Paraffin in the UK is kerosene. Paraffin Oil in the UNITED STATES is Liquid Candle Wax , and is mis-labeled for use in oil lamps and lanterns, when in fact it is only suited for Candle Oil Lamps that use small diameter (under 1/4”,) round wick. 99% or 100% Paraffin Oil is NOT designed or suitable for use in tubular lanterns or oil lamps that use flat wick, or Kosmos or Matador type oil lampsFurther, it burns only 1/2 as bright of any of the approved fuels listed above. Paraffin oil has a much higher viscosity and a flash point of 200 degrees or higher, as compared to the flash point of 150 degrees for kerosene. These differences inhibit the necessary capillary action of the wick, and will cause Lamps and Lanterns with 7/8" or larger wick to burn improperly and erratic. Once a wick is contaminated with paraffin oil, it must be replaced in order for the lantern to burner properly. If you must use paraffin oil, it may be mixed 1:10 to 2:10 (one to two parts paraffin,) to ten parts standard lamp oil or kerosene so that it will burn satisfactorily. Paraffin Oil is sold in the United States under the following trade names, which should be avoided except for use with lamps or lanterns with 1/4” Round of 3/8" flat or smaller wick:

Aura Oil
Crown Royal
Firelight Glass
Orvis Lamp Fuel
Northern  Lights
Pure Lite
Recochem Ultra-Clear Lamp Oil
Soft Light
Tropical Lights
Weems & Plath

Diesel and Aviation fuel should not be used in any wick lamp or lantern as the fumes from fuel additives can be FATAL if inhaled.

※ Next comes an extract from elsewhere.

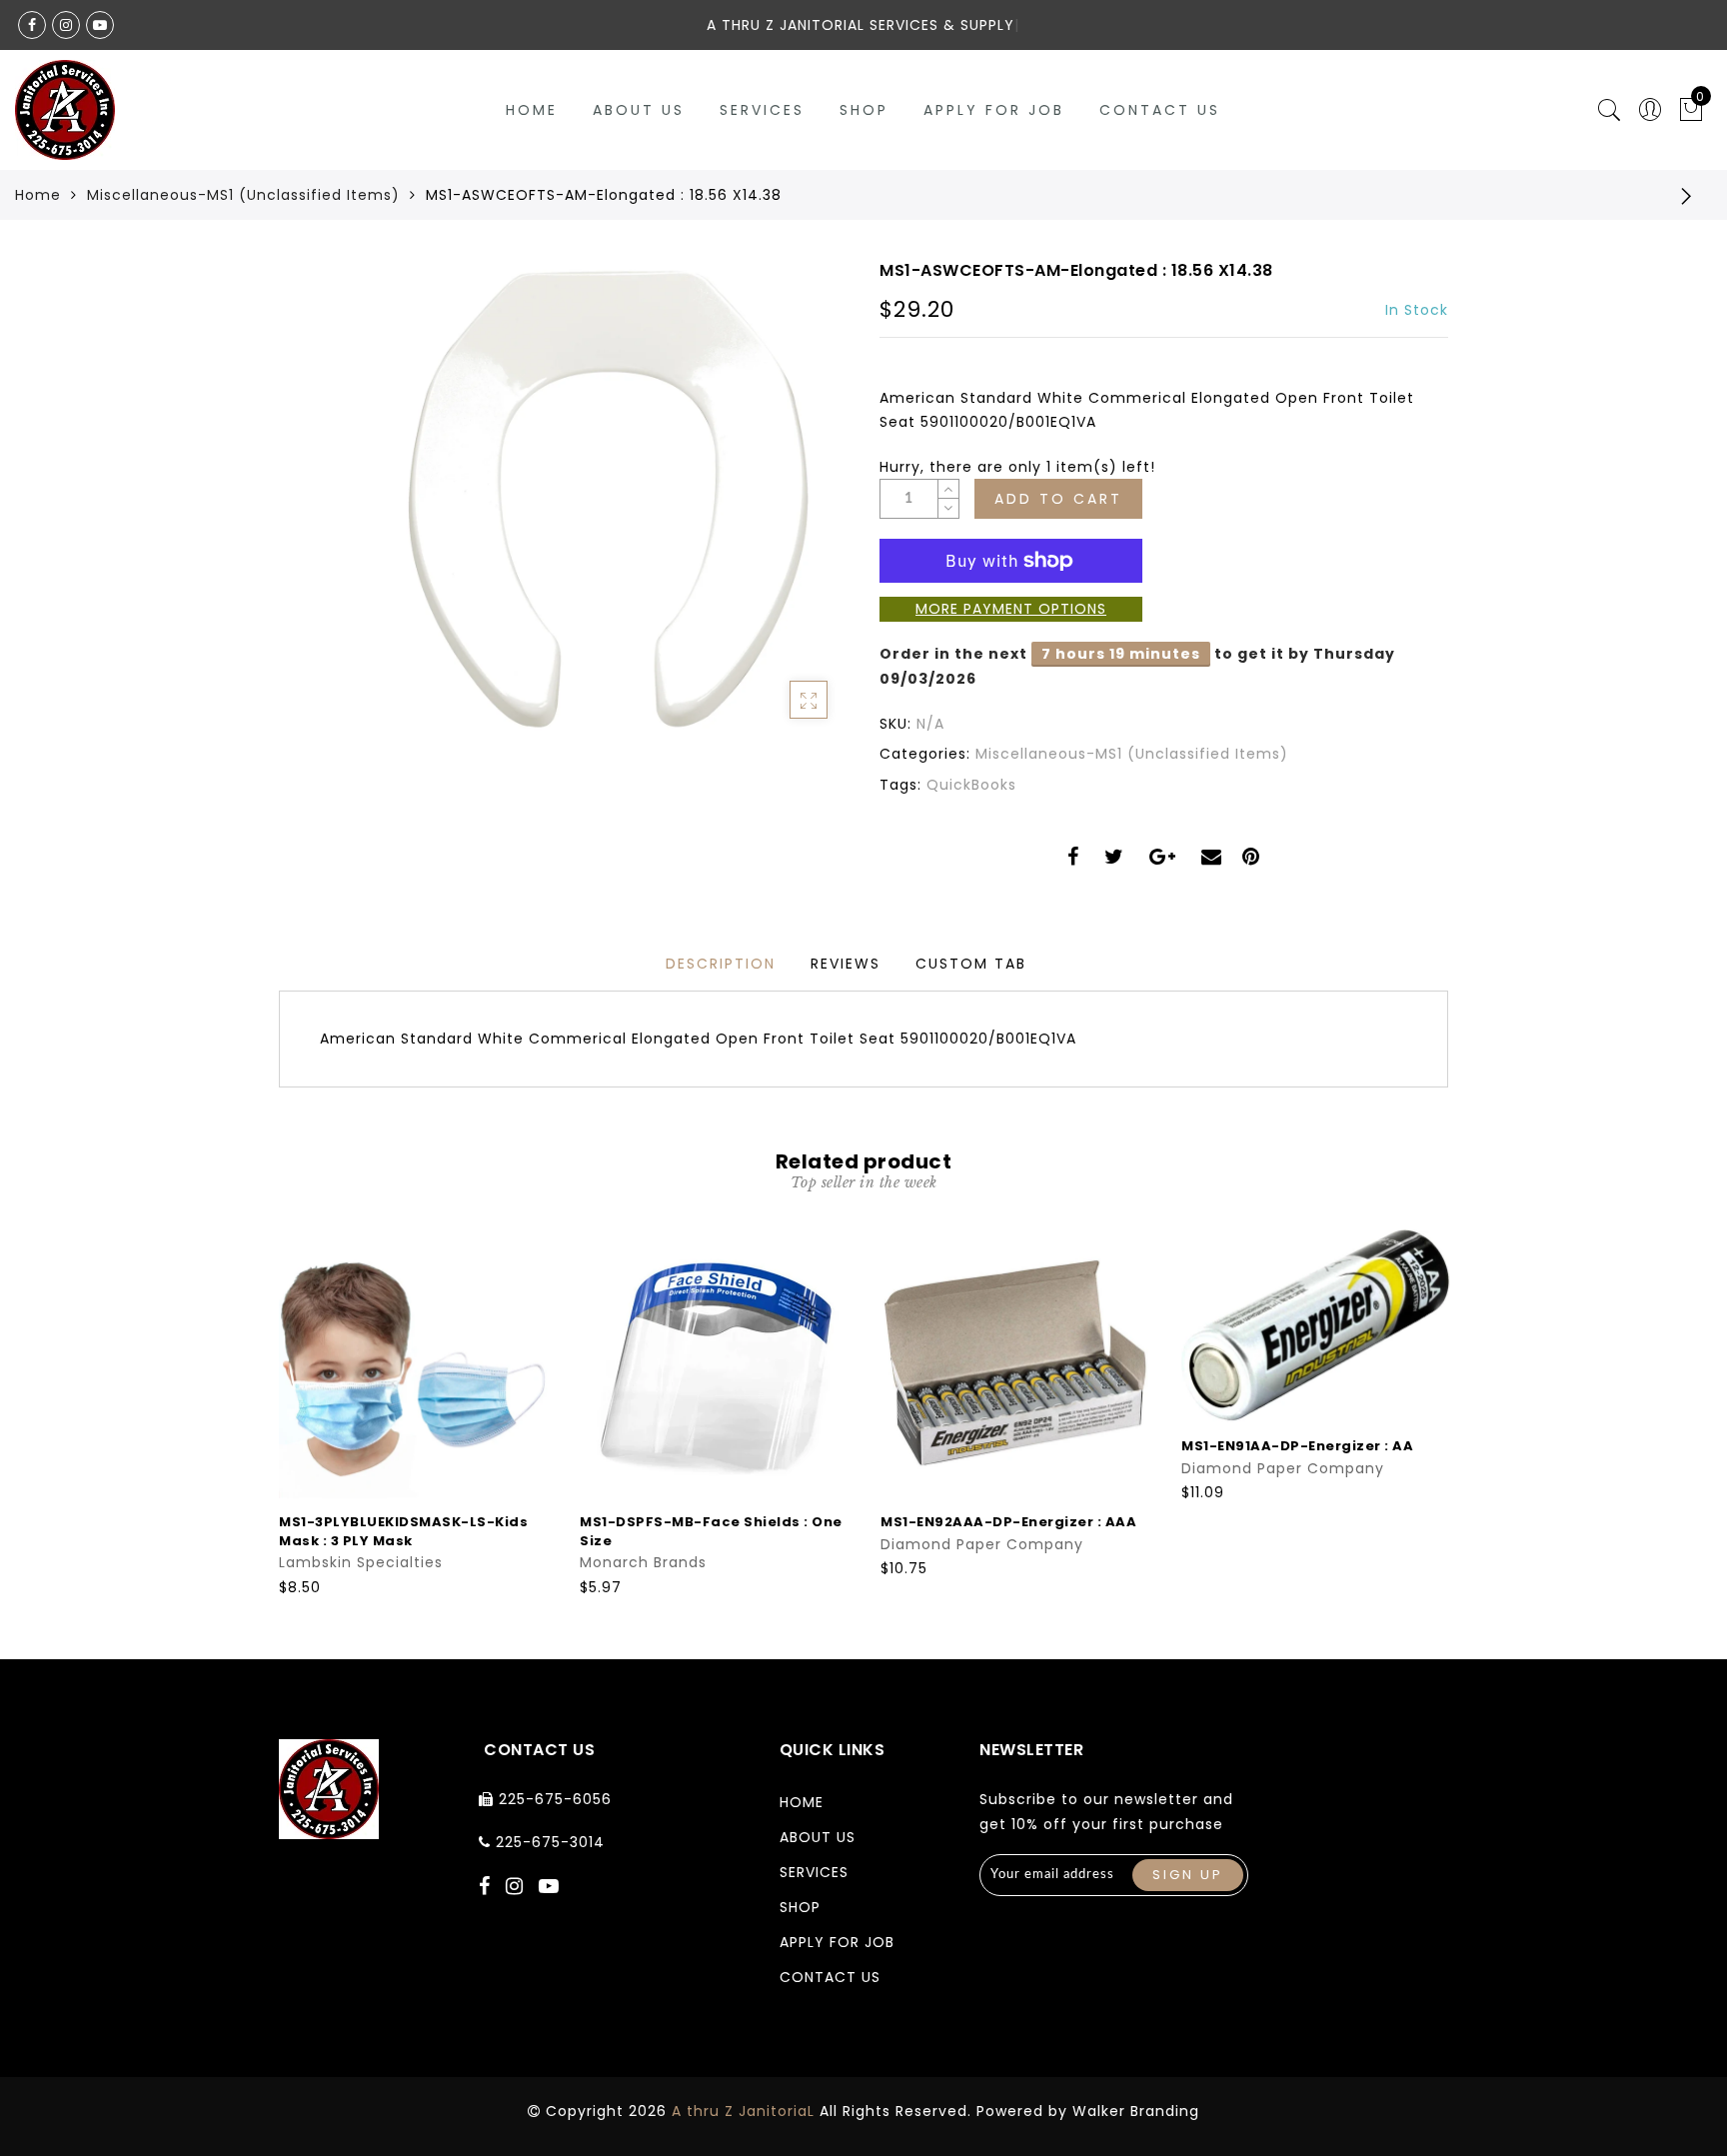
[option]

Much of the information available on our website is based on Antique Sources and Modern Opinion based on our expertise in the field.  Although we do believe our information to be helpful to those who need some guidance, this does not apply to every Lantern and Lamp in Existence.

Any action you take upon the information on this website is strictly at your own risk.